[Exercise details] Find all lines in the listing that include the word "heading", then copy them.

[Listed records]
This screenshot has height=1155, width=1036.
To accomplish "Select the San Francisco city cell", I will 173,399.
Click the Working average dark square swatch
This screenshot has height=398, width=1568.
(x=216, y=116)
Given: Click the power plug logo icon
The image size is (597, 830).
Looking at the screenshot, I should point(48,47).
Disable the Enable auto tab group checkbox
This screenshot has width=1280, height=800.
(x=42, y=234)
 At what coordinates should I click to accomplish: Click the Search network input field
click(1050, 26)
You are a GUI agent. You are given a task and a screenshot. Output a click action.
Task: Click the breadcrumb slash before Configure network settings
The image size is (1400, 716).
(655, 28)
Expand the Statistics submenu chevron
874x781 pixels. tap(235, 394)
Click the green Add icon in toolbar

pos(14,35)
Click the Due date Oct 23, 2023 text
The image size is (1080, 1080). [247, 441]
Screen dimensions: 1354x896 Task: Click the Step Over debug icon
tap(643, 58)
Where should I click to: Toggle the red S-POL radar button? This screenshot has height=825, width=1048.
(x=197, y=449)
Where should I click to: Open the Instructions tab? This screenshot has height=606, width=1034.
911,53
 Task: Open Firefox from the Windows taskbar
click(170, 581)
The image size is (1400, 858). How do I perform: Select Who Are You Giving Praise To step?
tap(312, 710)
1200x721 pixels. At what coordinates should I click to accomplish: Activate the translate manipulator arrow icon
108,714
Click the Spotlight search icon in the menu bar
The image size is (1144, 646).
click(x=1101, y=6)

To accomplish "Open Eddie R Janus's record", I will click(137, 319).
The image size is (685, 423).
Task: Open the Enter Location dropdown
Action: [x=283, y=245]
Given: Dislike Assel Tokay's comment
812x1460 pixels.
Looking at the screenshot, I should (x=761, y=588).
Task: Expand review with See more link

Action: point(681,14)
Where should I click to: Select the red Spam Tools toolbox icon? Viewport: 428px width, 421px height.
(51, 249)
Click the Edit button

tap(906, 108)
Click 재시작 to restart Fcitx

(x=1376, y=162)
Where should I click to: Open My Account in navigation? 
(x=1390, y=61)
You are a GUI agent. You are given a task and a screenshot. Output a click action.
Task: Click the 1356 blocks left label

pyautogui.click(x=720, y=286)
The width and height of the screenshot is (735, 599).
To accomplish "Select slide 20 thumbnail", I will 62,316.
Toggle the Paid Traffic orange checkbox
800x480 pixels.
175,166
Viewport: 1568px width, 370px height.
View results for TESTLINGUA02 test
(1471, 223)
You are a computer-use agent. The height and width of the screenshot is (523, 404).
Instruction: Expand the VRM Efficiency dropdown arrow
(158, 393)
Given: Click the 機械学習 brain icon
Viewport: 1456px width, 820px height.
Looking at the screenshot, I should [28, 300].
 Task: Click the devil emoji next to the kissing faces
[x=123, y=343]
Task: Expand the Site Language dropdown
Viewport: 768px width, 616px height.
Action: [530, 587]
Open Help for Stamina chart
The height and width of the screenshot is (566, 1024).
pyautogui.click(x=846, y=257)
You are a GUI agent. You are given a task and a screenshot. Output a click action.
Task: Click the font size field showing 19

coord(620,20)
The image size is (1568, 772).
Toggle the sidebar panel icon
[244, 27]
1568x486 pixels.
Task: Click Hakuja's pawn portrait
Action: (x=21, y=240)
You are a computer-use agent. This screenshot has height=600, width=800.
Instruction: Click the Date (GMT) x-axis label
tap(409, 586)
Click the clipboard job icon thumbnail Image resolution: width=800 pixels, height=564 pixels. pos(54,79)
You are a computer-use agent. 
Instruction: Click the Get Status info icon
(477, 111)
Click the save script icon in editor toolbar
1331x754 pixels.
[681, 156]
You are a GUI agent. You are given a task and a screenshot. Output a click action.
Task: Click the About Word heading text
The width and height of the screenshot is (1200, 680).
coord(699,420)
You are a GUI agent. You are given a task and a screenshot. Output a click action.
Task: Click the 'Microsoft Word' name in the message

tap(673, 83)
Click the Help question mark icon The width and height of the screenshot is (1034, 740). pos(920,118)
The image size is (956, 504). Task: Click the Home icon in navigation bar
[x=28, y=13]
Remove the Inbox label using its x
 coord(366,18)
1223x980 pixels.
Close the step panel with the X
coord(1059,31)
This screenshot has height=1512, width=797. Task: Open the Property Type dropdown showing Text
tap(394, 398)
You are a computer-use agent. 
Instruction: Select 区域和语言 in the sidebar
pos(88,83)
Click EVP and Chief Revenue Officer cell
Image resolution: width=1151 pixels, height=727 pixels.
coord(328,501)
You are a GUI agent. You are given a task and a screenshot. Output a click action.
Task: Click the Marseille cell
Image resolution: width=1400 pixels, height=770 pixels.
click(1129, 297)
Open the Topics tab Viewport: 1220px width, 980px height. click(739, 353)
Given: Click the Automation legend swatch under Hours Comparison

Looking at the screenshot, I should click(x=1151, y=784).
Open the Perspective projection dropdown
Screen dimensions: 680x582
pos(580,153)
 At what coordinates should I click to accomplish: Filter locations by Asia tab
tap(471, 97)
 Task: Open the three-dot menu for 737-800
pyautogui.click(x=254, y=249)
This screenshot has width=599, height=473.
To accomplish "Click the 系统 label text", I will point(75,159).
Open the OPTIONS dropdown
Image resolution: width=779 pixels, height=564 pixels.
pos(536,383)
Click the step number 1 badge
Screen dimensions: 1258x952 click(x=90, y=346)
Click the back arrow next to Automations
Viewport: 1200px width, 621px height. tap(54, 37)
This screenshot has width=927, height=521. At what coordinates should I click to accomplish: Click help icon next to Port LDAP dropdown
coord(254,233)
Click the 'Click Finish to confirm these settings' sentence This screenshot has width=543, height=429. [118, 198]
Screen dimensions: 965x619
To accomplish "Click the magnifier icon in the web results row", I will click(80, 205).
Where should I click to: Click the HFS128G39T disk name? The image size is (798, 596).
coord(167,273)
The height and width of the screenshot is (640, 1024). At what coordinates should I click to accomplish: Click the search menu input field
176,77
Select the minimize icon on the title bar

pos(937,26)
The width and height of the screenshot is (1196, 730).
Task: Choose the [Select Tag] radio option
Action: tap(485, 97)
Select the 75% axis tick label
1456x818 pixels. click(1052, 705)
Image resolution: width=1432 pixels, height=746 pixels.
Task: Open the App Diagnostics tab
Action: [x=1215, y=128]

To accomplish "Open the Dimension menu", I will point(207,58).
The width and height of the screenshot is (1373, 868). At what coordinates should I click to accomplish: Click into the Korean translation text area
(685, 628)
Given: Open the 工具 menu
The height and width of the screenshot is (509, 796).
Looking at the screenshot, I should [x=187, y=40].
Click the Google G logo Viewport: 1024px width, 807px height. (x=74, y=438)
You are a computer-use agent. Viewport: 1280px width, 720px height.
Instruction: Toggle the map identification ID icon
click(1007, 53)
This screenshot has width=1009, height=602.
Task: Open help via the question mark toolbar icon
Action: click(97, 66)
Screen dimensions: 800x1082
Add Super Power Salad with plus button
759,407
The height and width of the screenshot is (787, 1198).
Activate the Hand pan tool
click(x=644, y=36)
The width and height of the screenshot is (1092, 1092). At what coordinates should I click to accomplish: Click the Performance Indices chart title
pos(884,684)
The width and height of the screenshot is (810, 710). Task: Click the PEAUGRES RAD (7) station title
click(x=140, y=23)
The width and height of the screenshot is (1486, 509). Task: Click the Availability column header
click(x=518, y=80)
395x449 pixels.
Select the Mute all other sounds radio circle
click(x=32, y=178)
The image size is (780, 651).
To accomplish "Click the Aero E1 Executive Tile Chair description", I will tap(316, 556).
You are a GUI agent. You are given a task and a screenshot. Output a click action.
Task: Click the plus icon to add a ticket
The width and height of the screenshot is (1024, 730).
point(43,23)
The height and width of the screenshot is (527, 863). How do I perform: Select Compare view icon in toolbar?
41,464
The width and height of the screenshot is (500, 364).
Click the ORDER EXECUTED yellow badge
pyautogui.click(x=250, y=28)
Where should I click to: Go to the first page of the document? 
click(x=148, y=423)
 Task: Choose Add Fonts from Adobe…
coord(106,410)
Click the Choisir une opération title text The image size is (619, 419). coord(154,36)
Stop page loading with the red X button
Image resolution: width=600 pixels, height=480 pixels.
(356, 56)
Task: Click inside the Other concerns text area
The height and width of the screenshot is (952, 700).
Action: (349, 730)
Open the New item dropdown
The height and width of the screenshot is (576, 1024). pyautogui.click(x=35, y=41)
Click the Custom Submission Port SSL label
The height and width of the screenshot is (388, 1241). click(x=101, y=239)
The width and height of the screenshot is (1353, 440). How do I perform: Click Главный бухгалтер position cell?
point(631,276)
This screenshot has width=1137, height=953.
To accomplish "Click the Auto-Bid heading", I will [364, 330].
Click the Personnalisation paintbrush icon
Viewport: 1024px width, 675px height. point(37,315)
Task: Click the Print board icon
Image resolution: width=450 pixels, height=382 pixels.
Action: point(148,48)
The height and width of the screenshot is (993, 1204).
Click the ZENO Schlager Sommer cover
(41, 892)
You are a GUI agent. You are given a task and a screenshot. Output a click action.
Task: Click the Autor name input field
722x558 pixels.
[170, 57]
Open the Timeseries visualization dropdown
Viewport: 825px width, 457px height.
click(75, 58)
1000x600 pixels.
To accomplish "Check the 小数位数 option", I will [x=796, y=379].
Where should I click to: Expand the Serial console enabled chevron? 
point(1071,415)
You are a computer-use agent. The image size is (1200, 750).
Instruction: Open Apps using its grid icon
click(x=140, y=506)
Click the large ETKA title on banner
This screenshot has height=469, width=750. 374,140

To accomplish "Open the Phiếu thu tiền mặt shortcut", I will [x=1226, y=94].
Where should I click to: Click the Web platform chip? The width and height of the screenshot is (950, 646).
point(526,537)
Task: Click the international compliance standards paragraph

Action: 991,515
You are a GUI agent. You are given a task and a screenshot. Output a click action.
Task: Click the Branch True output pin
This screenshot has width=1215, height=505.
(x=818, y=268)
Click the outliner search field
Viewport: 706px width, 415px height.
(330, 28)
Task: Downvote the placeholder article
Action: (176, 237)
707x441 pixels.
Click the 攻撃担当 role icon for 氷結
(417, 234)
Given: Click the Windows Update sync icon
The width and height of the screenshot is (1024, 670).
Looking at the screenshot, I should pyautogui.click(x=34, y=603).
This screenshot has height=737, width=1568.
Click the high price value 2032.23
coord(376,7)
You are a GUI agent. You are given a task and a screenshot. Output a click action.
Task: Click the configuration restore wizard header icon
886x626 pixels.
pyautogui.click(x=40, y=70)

[Completed task]
Task: Click the About Word heading text
To accomplish "Click the Auto-Bid heading", I will [364, 330].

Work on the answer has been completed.